Her youth had already made her a determined and curious woman. And an artist. Because her father, imaginative and resourceful, and her mother, skilled with her hands, awakened in her the desire to create and an attraction to materials. At 12, she carved panels, painted them in oil and set them on fire to see the effect! In seventh grade, she had Monique Hurtubise as a teacher. Jacques Hurtubise’s wife recognized the artist in her and advised him to study at the University of Ottawa where he taught. Lyne Lapointe therefore left Montreal for Ottawa at the age of 18, against the advice of her parents. “A question of survival,” she said.

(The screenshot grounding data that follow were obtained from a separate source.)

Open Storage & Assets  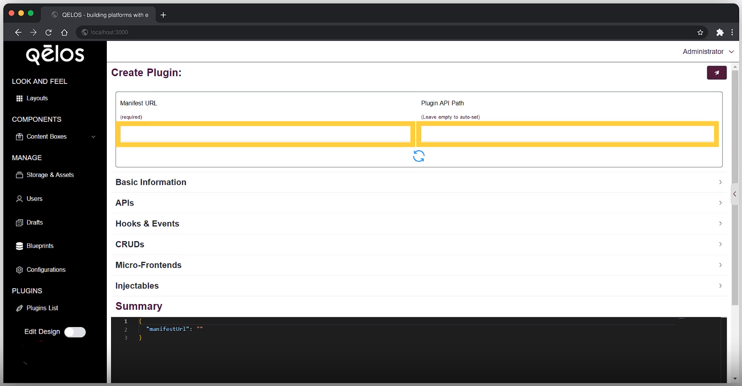[x=19, y=175]
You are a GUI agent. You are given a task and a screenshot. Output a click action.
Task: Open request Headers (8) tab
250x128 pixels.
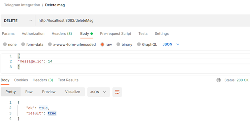coord(62,34)
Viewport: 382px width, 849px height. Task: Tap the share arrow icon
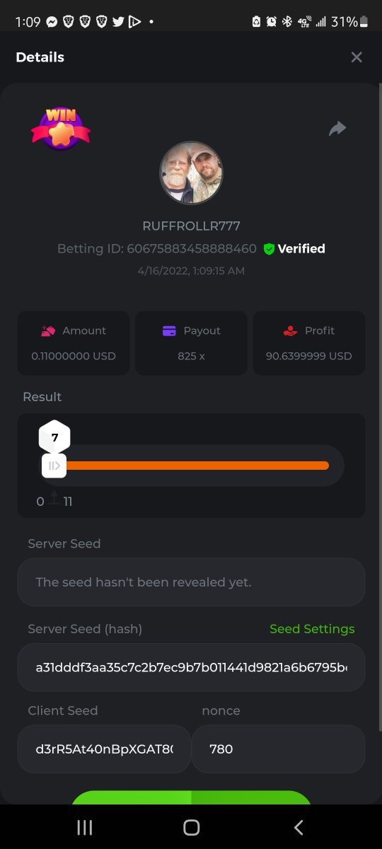(337, 128)
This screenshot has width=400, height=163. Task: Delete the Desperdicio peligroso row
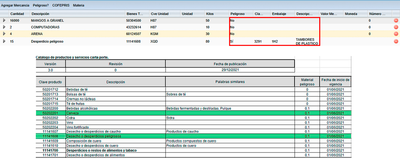pos(396,42)
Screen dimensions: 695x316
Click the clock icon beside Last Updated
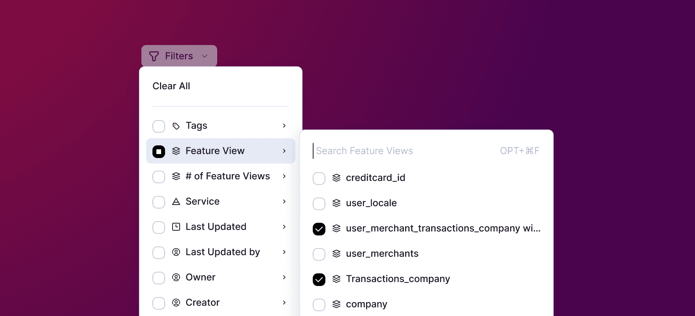176,227
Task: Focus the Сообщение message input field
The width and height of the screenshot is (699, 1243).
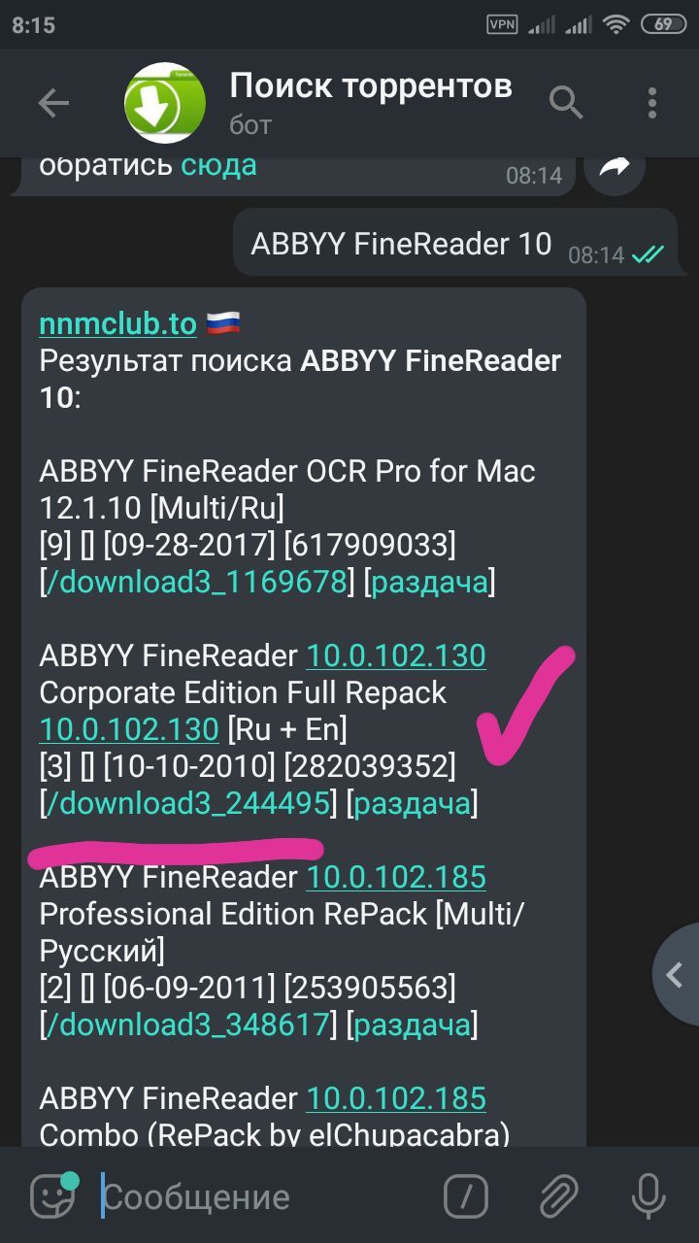Action: [x=262, y=1196]
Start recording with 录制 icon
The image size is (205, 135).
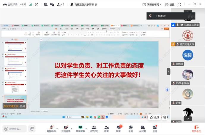[131, 128]
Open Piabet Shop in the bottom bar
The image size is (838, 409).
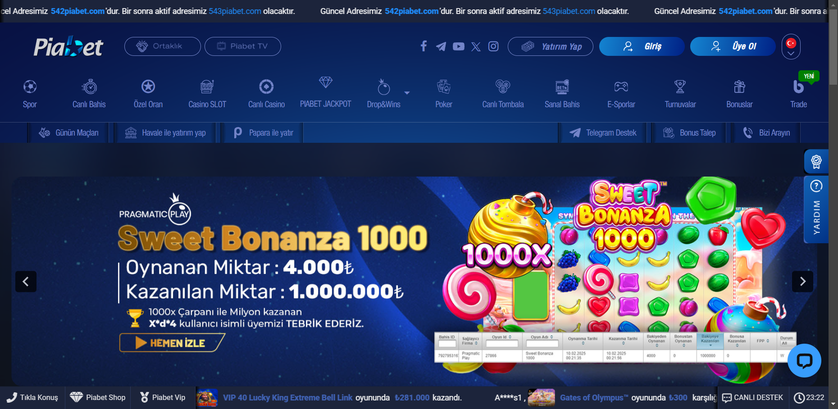click(98, 397)
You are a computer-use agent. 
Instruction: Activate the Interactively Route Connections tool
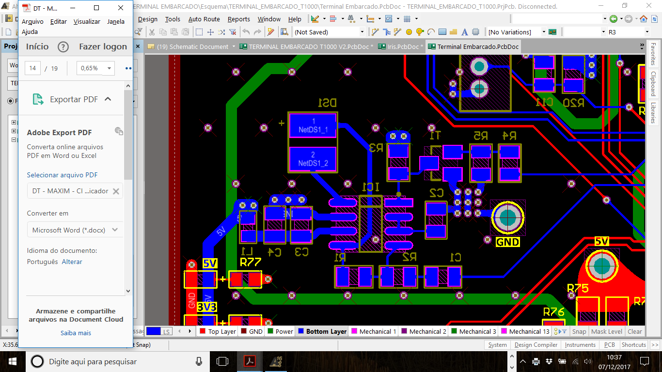point(375,32)
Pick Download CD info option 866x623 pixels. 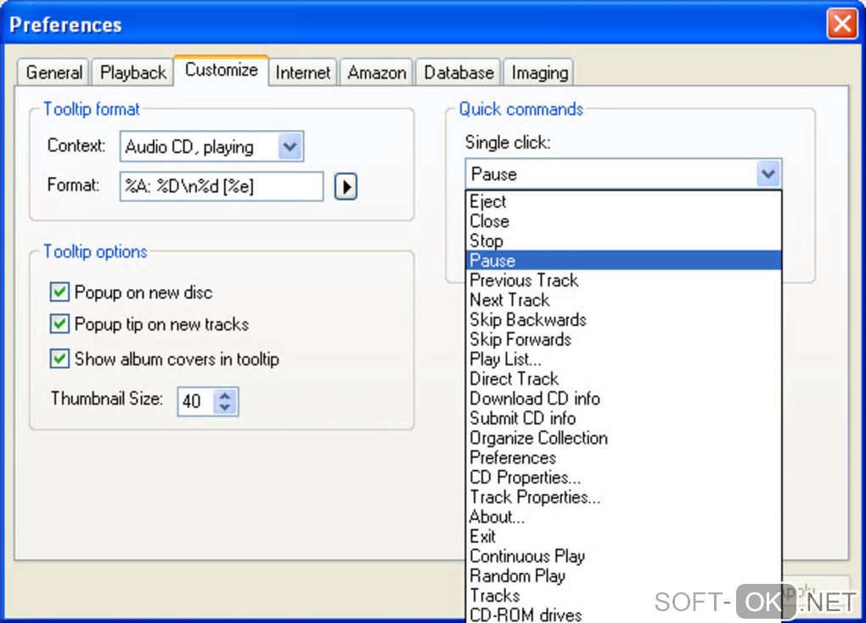535,399
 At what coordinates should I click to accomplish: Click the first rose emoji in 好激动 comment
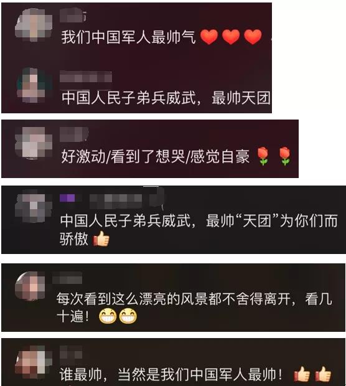click(x=263, y=156)

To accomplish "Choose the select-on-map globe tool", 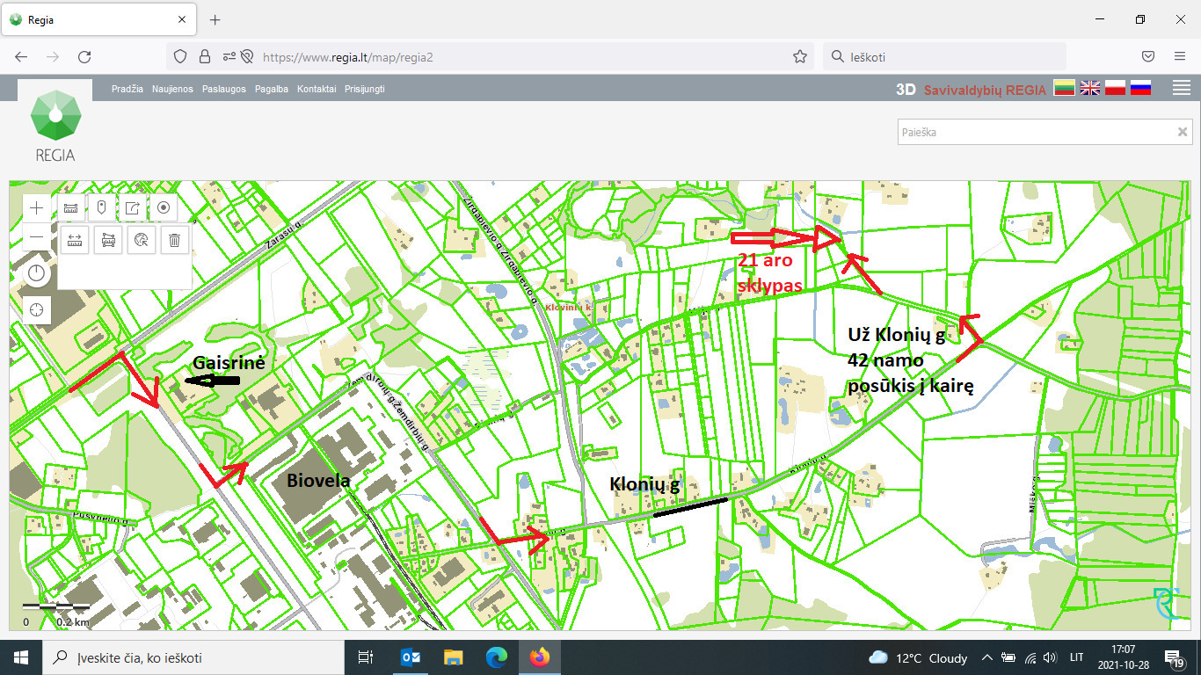I will (142, 239).
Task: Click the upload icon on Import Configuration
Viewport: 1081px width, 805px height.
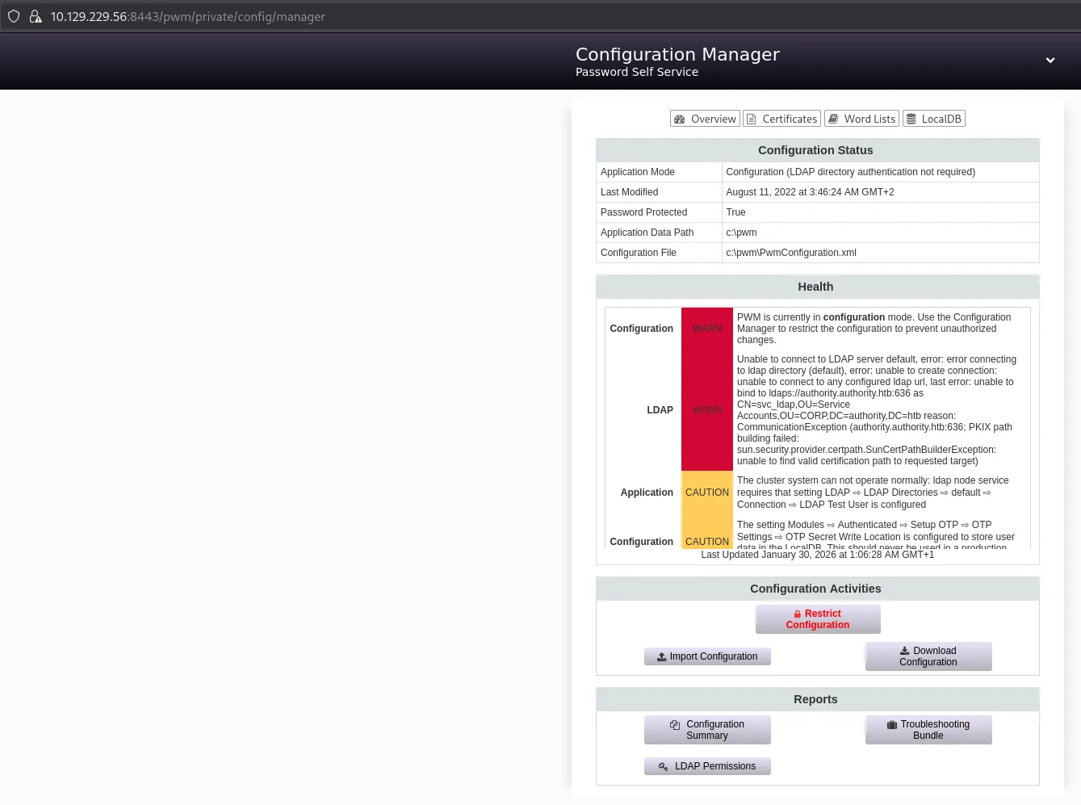Action: (661, 657)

Loving sculpting with heterogeneous materials, she shocked Jacques Hurtubise with a creation of paper and horsehair. “The effect was so special that he said: “Tab… what’s the matter? It’s scary!” » Influenced by architect Gordon Matta-Clark, she also became interested in abandoned buildings. The artist Betty Goodwin noticed her in 1977 and allowed her to exhibit in 1981 at her gallery owner, France Morin. Then begins a frenzy of creations…
Unclassifiable
With her signature imbued with feminism, sapphic love and her interests in knowledge and nature, Lyne Lapointe has always had an original reading of art. From 1981, she formed a unique duo of lesbian visual artists with Toronto art critic Martha Fleming for 15 years.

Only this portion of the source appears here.